Renzo Piano to convert Moscow power station into art gallery
Italian architect Renzo Piano has unveiled plans to convert a power station on the banks of Moscow's Moskva river into a new venue for contemporary art.
Renzo Piano Building Workshop will transform Moscow's GES2 power station and the two hectares of grounds that surround it on its city centre plot into an exhibition space for the V-A-C Foundation, an organisation dedicated to the promotion of Russian art.
"GES2 will become an exciting cultural destination, offering new opportunities for artists and audiences on a local, national and international level and the first major venue in the city of Moscow for V-A-C," said a statement from the studio.

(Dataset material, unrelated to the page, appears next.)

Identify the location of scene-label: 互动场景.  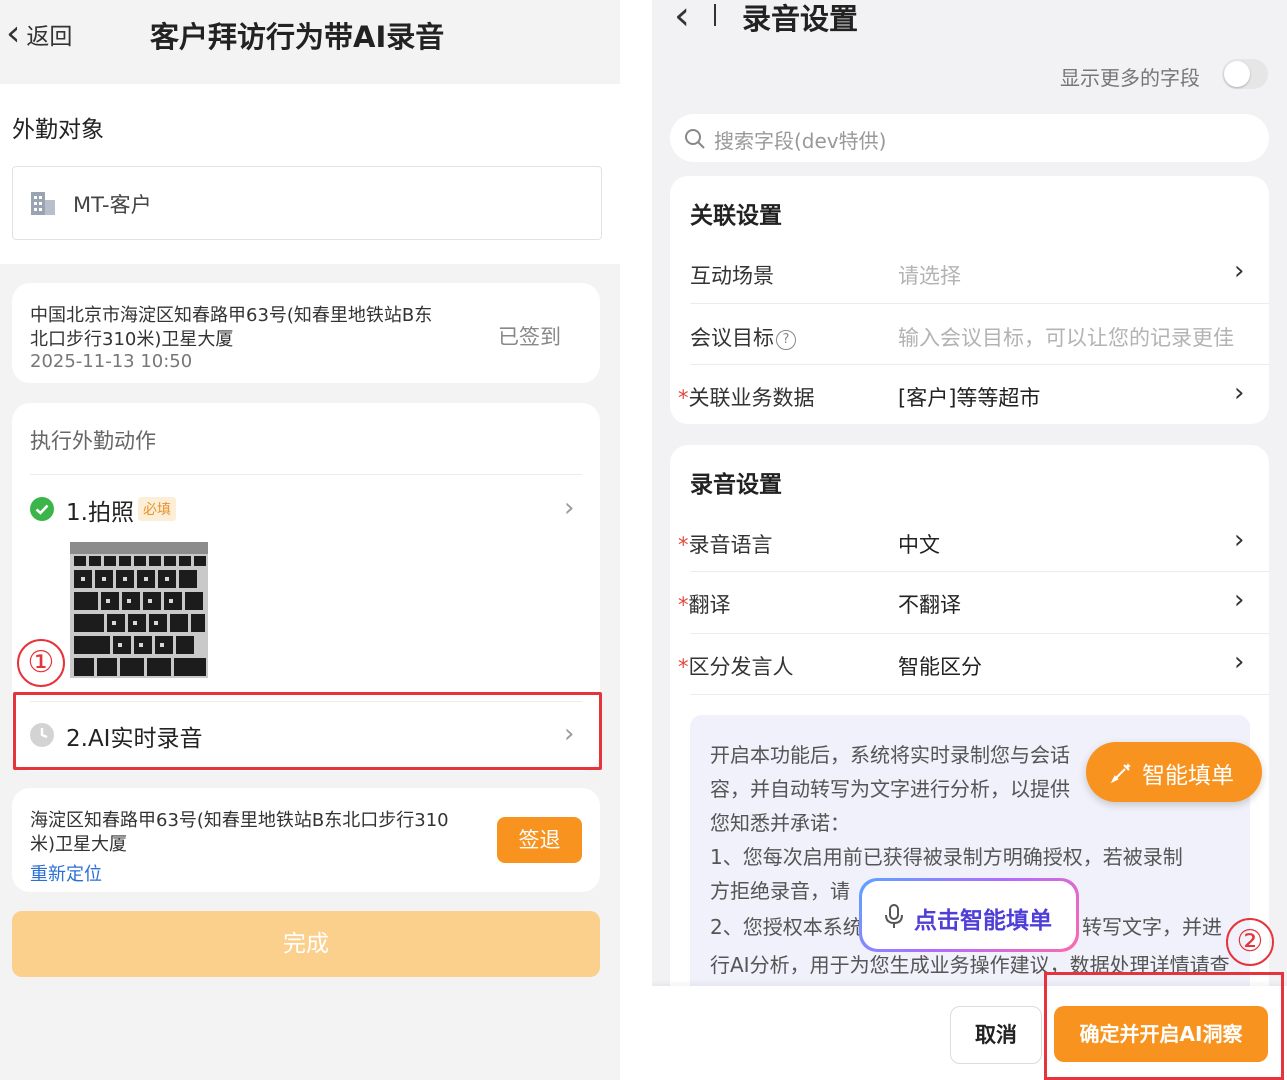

The power station was constructed at the beginning of the 20th century as a key energy supplier for Moscow. To preserve the building's industrial heritage, the studio plan to contain gallery spaces within a metal framework.
These galleries will be set around a central atrium measuring 100 metres long and 23 metres tall, designed to help visitors orient themselves on the site without the need of a map.
The building's tall chimney will be converted into a natural ventilation shaft to help reduce energy consumption.
"Built between 1904 and 1907, the GES2 power station, once a supplier of energy to the city, will now be re-imagined to supply energy of a different kind; that of ideas and creativity," said the firm.
The power plant occupies a two-hectare site in the Red October district of the Russian capital. The neighbourhood, named after a former chocolate factory, is already home to two arts organisations – the Strelka Institute and a soviet cinema that now houses the Udarnik Contemporary Art Center. A newly pedestrianised area adjacent to the site features a shipping container park, providing premises for shops and office space start-ups.
The site will be split into three key areas – public spaces showing free exhibits, indoor art galleries and education facilities.
The grounds will be landscaped to create a sculpture park surrounded by birch trees and an amphitheatre seating area for events including open-air film screenings. A library, bookshop, cafe and auditorium will be located off the gallery's atrium.
The main galleries will host the foundation's exhibition programme, while the educational section of the building will be used to art workshops and courses, including an annual including a curatorial summer scheme. An artist residency block with project rooms will also be located in this area.
Renzo Piano Building Workshop partner Antonio Belvedere will head up the project, which is expected to open towards the end of 2018 or beginning of 2019.
The studio recently completed a new home for the Whitney Museum of American Art in New York and an extension to the Pathé Foundation in Paris in 2014. It is also responsible for London's tallest skyscraper, The Shard.